FTC sues to block Tenet, John Muir deal

The Federal Trade Commission has sued to block John Muir Health's proposed $142.5 million acquisition of San Ramon (Calif.) Regional Medical Center from majority owner Tenet Healthcare, arguing that the deal will drive up healthcare costs.

Walnut Creek, Calif.-based John Muir Health has held a 49 percent stake in the 123-bed hospital since 2013. Under the proposed deal, it would acquire the remaining 51 percent interest from Dallas-based Tenet, a 61-hospital, for-profit system.

The addition would grow John Muir to three hospitals, but the FTC alleges the transaction would eliminate head-to-head competition between John Muir and San Ramon Regional. Both entities operate in California's I-680 corridor, which spans Contra Costa and Alameda Counties in the San Francisco Bay Area.

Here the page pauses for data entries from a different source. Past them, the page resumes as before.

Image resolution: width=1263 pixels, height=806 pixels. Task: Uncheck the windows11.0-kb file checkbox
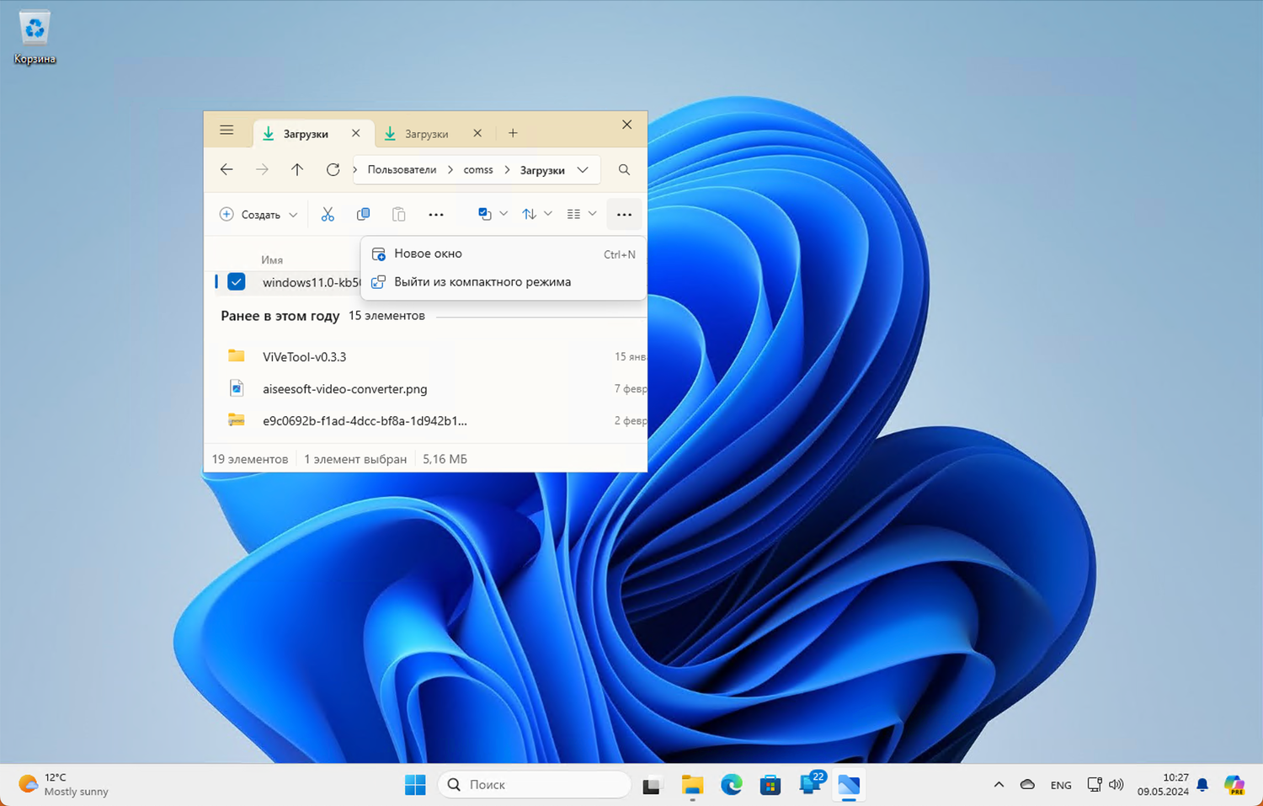(x=237, y=282)
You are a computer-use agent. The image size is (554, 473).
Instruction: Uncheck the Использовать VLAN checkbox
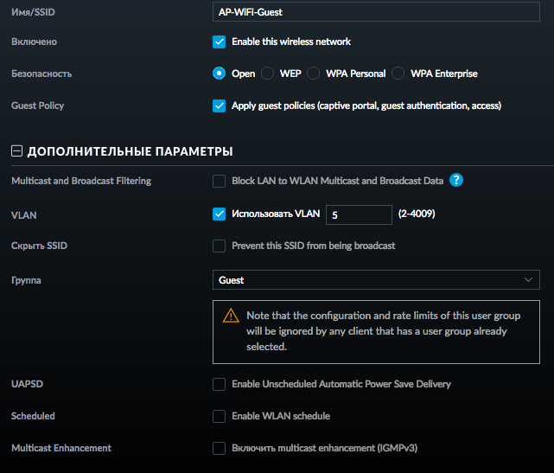click(219, 214)
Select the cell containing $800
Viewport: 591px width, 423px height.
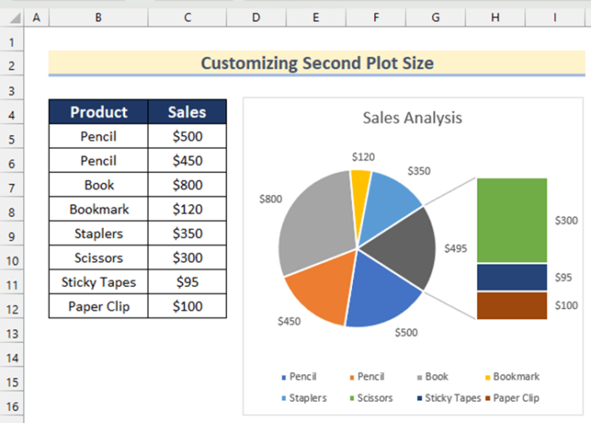[x=187, y=185]
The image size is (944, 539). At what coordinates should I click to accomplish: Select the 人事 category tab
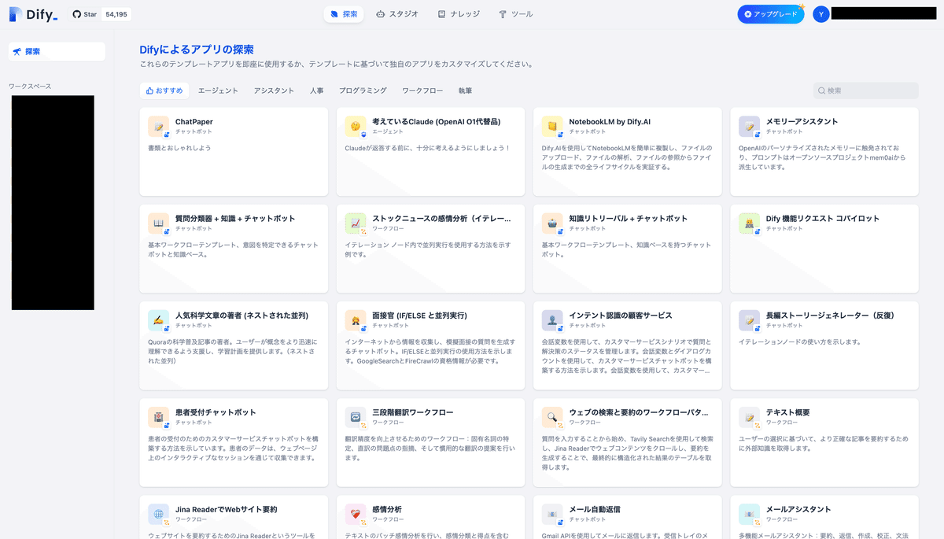[317, 90]
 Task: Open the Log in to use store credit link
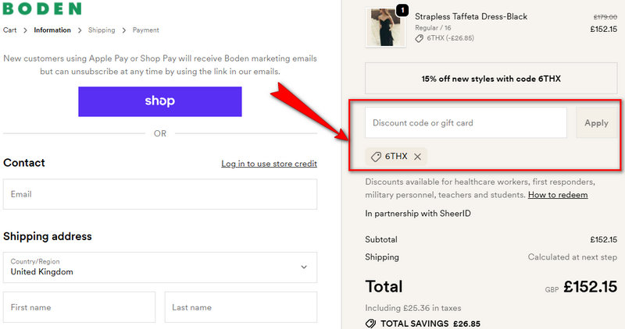[x=269, y=164]
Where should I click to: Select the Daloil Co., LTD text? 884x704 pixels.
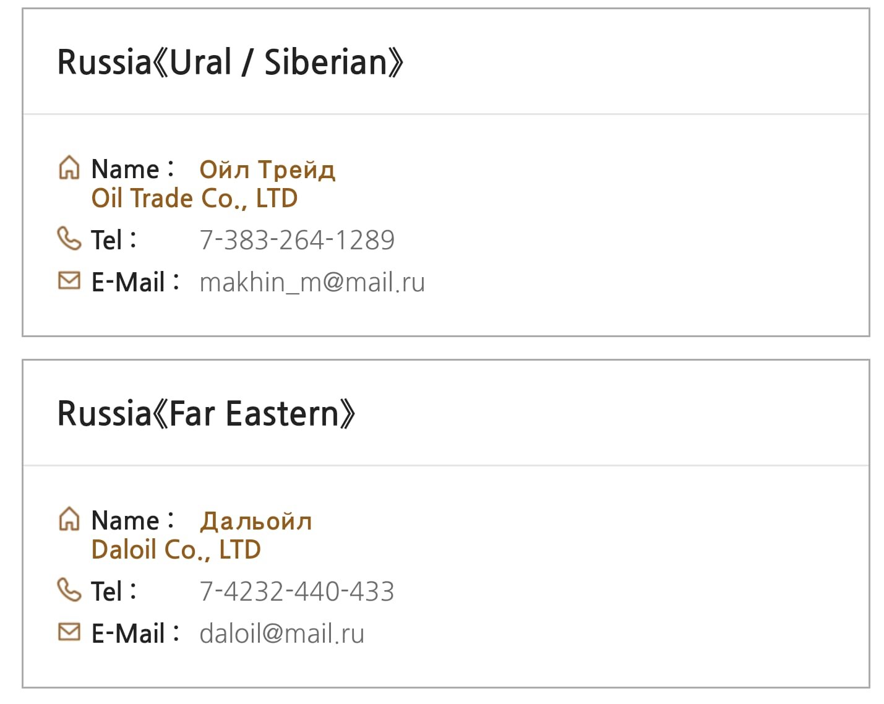(176, 551)
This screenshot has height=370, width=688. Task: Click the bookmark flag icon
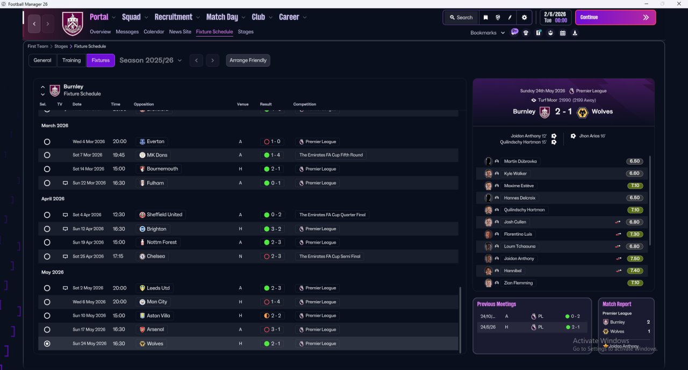486,17
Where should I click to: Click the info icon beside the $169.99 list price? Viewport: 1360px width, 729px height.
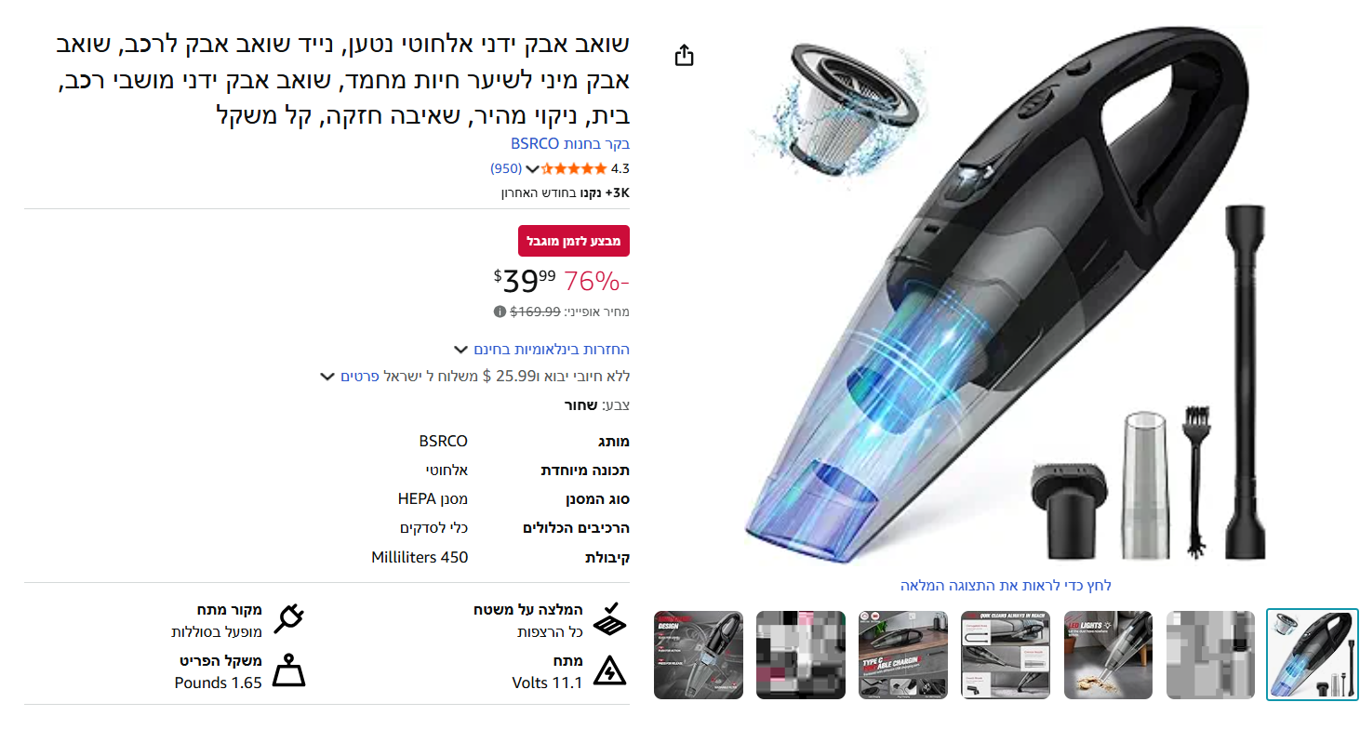click(500, 312)
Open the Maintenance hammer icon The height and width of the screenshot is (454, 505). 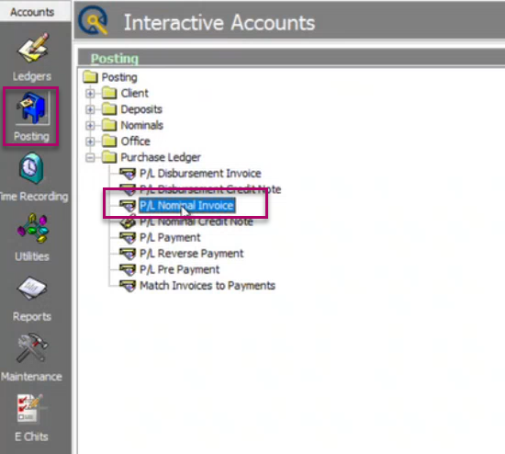coord(32,348)
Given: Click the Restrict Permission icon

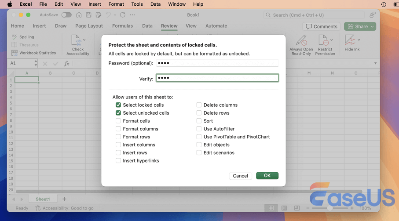Looking at the screenshot, I should point(324,40).
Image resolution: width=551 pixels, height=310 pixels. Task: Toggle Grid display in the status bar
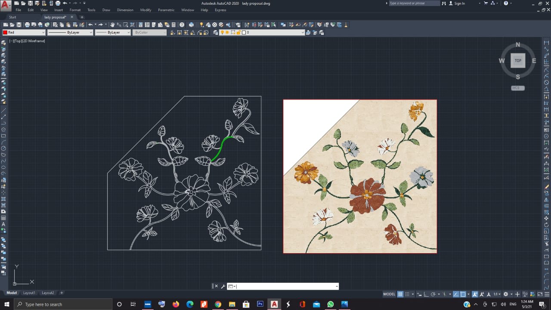(400, 294)
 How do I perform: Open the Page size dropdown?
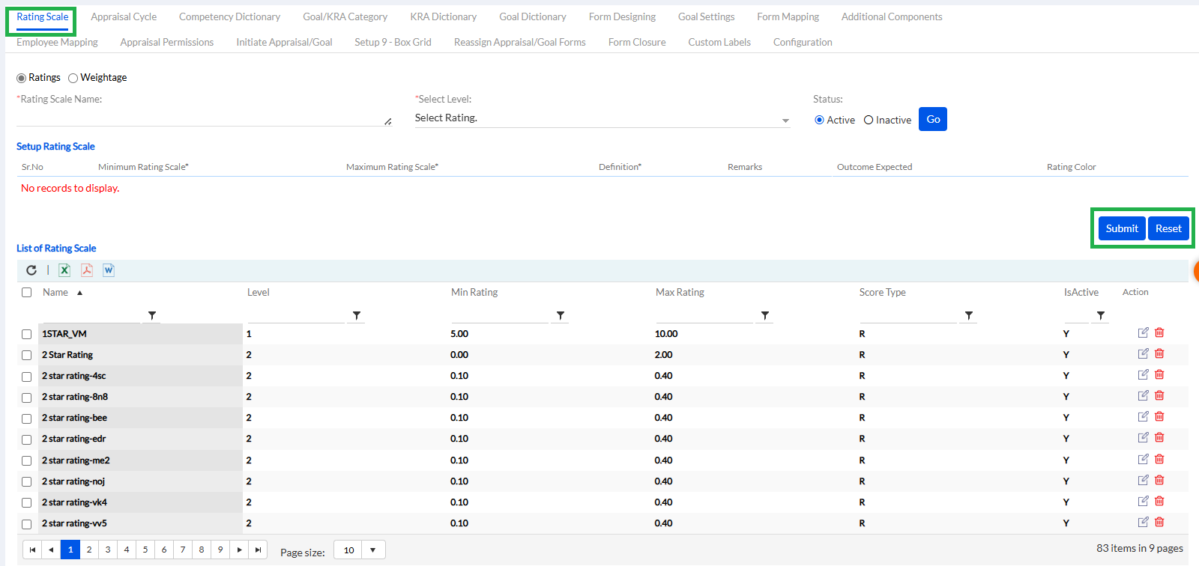pos(372,550)
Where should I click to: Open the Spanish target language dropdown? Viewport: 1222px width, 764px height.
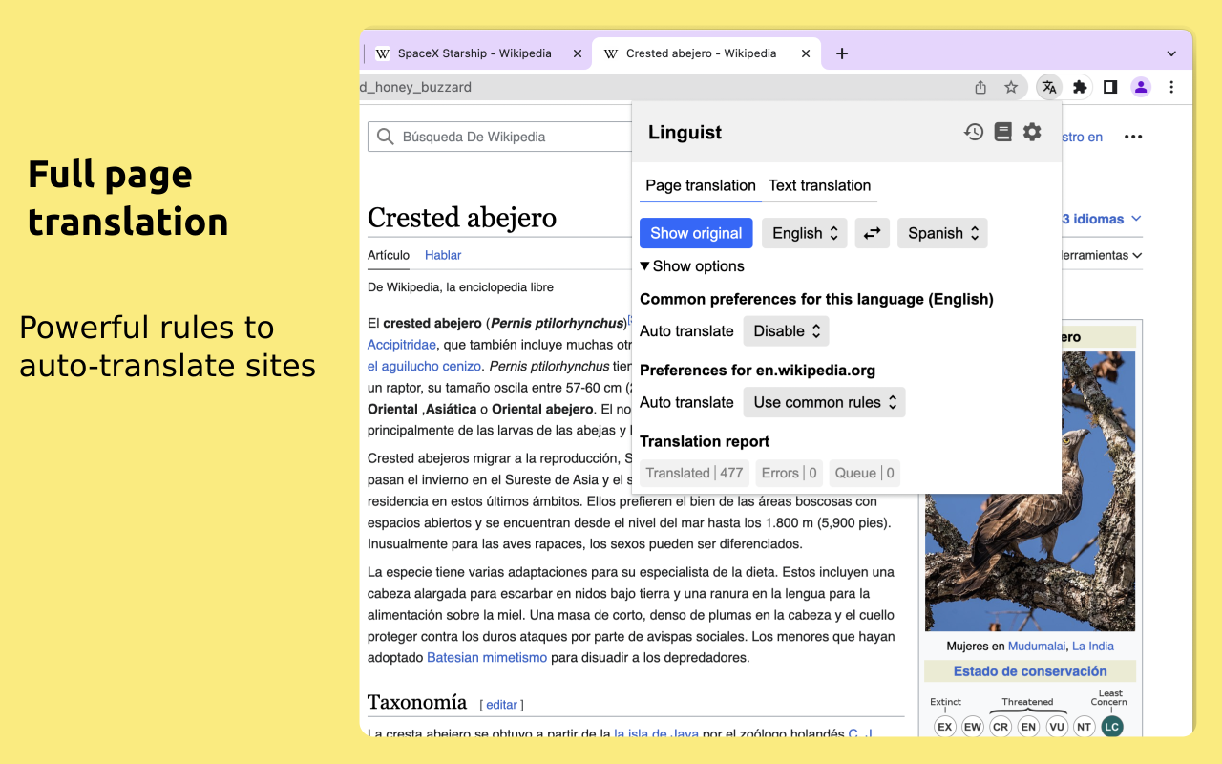pos(941,233)
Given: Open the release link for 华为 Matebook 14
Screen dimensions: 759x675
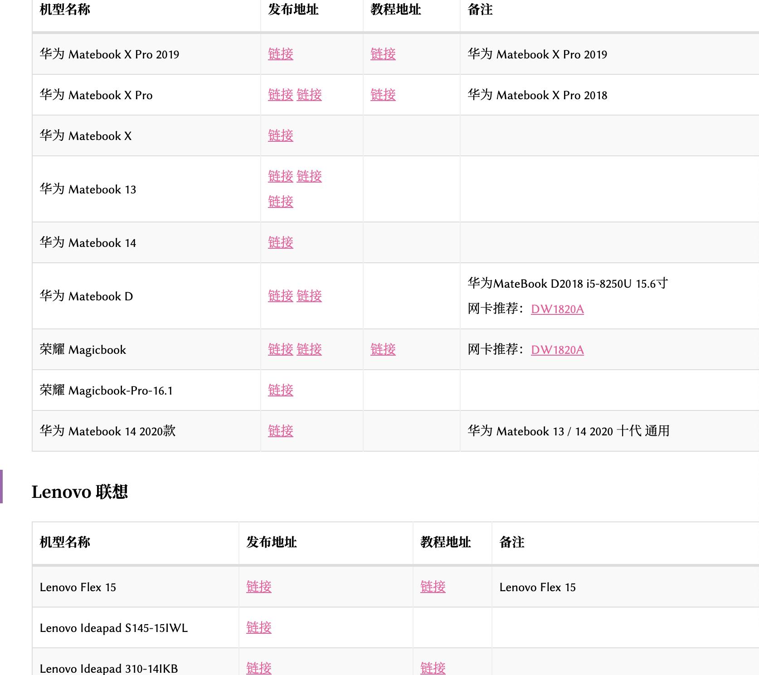Looking at the screenshot, I should 281,243.
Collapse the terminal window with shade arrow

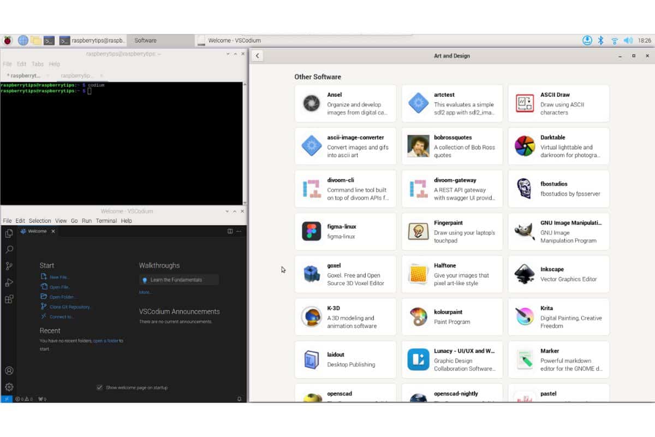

San Ramon Regional is a lower-priced competitor seeking to offer inpatient general acute care services in the I-680 corridor to enrollees. John Muir's hospitals are close competitors both in terms of patient preference and geographic location, according to the FTC, which alleges the acquisition would lead to higher insurance premiums, co-pays, deductibles, and other out-of-pocket costs, or reduced benefits for commercial health insurance enrollees.

If the acquisition closes, John Muir would be able to demand higher rates at its two hospitals as well as San Ramon Regional for inpatient general acute care services, according to the FTC. The elimination of competition between John Muir and San Ramon Regional would also reduce incentives for these hospitals to invest in quality improvements.

"San Ramon Regional Medical Center has played an important role in ensuring Californians in the I-680 corridor have access to quality, affordable care for critical healthcare services, such as cardiac surgery and childbirth," Henry Liu, director of the FTC's bureau of competition, said in a Nov. 17 news release. "John Muir's acquisition of San Ramon Medical would increase already high healthcare costs in the area and threaten to stall quality improvements that help advance care for all patients."

The FTC and the California attorney general's office cooperated on the investigation and will jointly file a complaint in federal district court. The FTC will also seek a temporary restraining order and preliminary injunction to prevent John Muir from taking control of San Ramon Regional. 

"We are disappointed by the FTC's decision, and are discussing our options and next steps, including challenging the decision in court," John Muir President and CEO Mike Thomas said in a statement shared with Becker's. "We believe the proposed acquisition would benefit our community, caregivers and patients, as well as John Muir Health, San Ramon Regional Medical Center and Pleasanton Diagnostic Imaging."